Each record here should be printed again exactly; please leave its pictures out.

[Screenshot grounding data]
────────────────────────────────────────
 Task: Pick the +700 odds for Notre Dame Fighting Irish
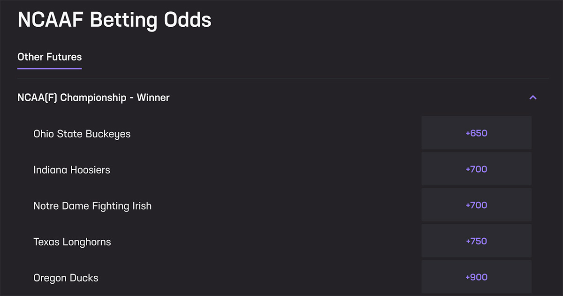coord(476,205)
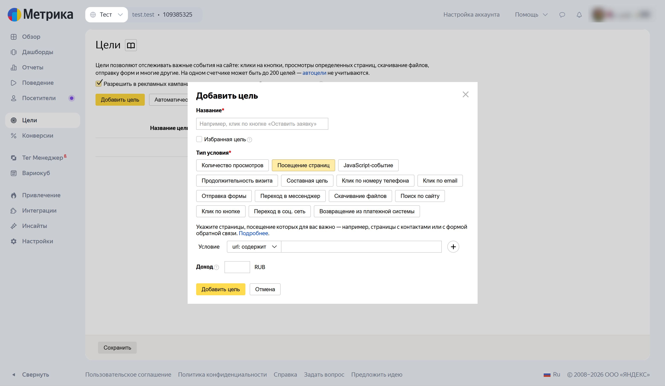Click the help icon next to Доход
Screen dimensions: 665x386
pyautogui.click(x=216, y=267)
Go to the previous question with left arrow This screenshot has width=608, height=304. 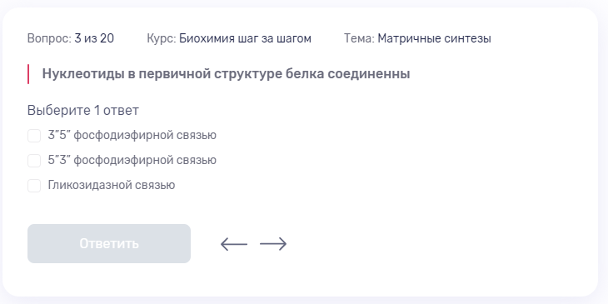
────────────────────────────────────────
Reply:
 Task: Pick the +700 odds for Notre Dame Fighting Irish
coord(476,205)
Click the help icon next to Доход
Screen dimensions: 665x386
pyautogui.click(x=216, y=267)
Go to the previous question with left arrow This screenshot has width=608, height=304. 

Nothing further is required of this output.